Akova, "Bu aşı yapıldıktan sonra birkaç gün içerisinde yüksek ateşe sebep olabiliyor. Ölüm bildirilenler altta yatan ciddi hastalığı olan kronik hastalığı olan yaşlılardı. Dolayısıyla yüksek ateş onların dengesini iyice bozup da ölüme sebep olmuş olabilir; ama bununla ilgili daha ayrıntılı bir bilgi yayımlanmadı. Bu aşının bir de alerjik reaksiyonlara yol açması söz konusu. Milyonda 5 ile 7 arasında değişen ciddi alerjik reaksiyon yapabiliyor. O yüzden bu aşının uygulama protokolünde aşının yapıldığı sağlık merkezinde aşı yapılan kişinin en az yarım saat süreyle gözlem altında tutulması isteniyor. Çünkü bu tür alerjik reaksiyonlar genellikle çok kısa sürede ortaya çıkıyor; ama müdahale edildiği takdirde herhangi bir tehlike arz etmiyor. İlk başlangıçtaki ölümler bildirildikten daha sonra ciddi bir bildirim gelmedi. Aşı ile direkt ilgili olduğu düşünülmedi. Öyle bir şey düşünülmüş olsaydı da aşının durdurulması söz konusu olurdu, durdurulmadı" diye konuştu.
'Hangi aşı varsa onu olun'
"Bu aşamada verilecek en önemli mesaj; elinizin altında hangi aşı varsa hangi aşıya erişebiliyorsunuz o aşıyı mutlaka olun" ifadesini kullanan Akova, "Ama aşı olduktan sonra da kendinizi korumaya devam edin. Çünkü Sinovac aşısı ilk dozdan sonra koruyuculuğu oldukça düşük olan bir aşı. Mutlaka iki doz yapılıp, ikinci dozdan sonra en az 14 gün sürenin geçmesi lazım. Pfizer-BioNTech aşısının birinci dozdan sonra kısmen daha yüksek koruyucu olduğunu biliyoruz; ama bu korunma önlemlerini aksatmanızı, maske takmamanızı, kalabalıklara girmenizi gerektiren bir durum değil, bu durumda da hastalık bulaşabilir.
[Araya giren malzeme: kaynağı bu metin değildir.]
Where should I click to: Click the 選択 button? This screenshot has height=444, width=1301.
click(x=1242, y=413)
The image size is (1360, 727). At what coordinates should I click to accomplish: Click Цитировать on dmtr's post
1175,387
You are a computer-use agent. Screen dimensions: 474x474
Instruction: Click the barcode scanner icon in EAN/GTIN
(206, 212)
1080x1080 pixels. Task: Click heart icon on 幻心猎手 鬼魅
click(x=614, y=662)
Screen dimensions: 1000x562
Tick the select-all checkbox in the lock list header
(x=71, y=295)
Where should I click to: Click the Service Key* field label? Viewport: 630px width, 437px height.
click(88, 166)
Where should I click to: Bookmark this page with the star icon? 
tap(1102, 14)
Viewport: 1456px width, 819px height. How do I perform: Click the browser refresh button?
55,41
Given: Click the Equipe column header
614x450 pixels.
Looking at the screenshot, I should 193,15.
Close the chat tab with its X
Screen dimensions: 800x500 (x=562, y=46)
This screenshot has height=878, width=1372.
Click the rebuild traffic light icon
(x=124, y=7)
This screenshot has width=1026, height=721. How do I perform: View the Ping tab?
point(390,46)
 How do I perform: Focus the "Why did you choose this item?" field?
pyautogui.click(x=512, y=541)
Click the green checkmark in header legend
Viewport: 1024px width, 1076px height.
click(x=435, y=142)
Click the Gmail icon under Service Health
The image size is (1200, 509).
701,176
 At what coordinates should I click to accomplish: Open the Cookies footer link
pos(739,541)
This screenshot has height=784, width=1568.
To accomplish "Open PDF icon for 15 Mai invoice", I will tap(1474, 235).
O nedenle aşı da olsanız kendinizi korumaya devam etmelisiniz, hangi aşıyı bulursanız da onunla bir an önce aşılanmanız önemli olan nokta" dedi.
'Yaza kadar toplumsal bağışıklığı hedeflemeliyiz'
Akova, gelecek hafta 60-65 yaş arasına aşının başlanacak olmasının çok olumlu olduğunu kaydederek, "Bu yaş grubundan sonra artık diğer yaşlardaki riskli gruplar veya toplumda çalıştıkları koşullar nedeniyle risk altında olan gruplar aşılanmaya başlanacak. Şu andaki hızla toplumun yüzde 65-70'lik sürü bağışıklığı ya da 'toplumsal bağışıklık' denen rakama çok kısa sürede ulaşmak maalesef mümkün değil. Günde 150-200 bin civarında aşı yapılıyor, bu rakam çok düşük. Yaklaşık 50 milyon kişinin aşılanmasından bahsediyoruz. 50 milyon kişinin aşılanması için günde 1 milyon aşılama yapsanız 1,5-2 ay sürer. Bu da yaz aylarının başını bulacak demektir. Amerika Birleşik Devletleri mayıs ayı sonuna kadar aşıyı erişilebilir hale getirmeyi planlıyor. Bizim de en azından yaz başına kadar bu 'toplumsal bağışıklık' dediğimiz rakama ulaşacak aşılamayı hedeflememiz gerekir. Ama onun için bir yandan aşı bulmak ve bir yandan o aşıyı süratle uygulamak gerekir" diye konuştu.
BioNTech aşısının eksi 70-80 derecede saklanması gerekiyor. Bu nedenle aşının Türkiye'ye getirilirken bu dereceye sahip özel kutularda nakledileceği belirtildi. Aşı, Hacettepe Üniversitesi'de Faz 3 çalışmaları sırasında da eksi 72 derecedeki özel dolaplarda tutulmuştu.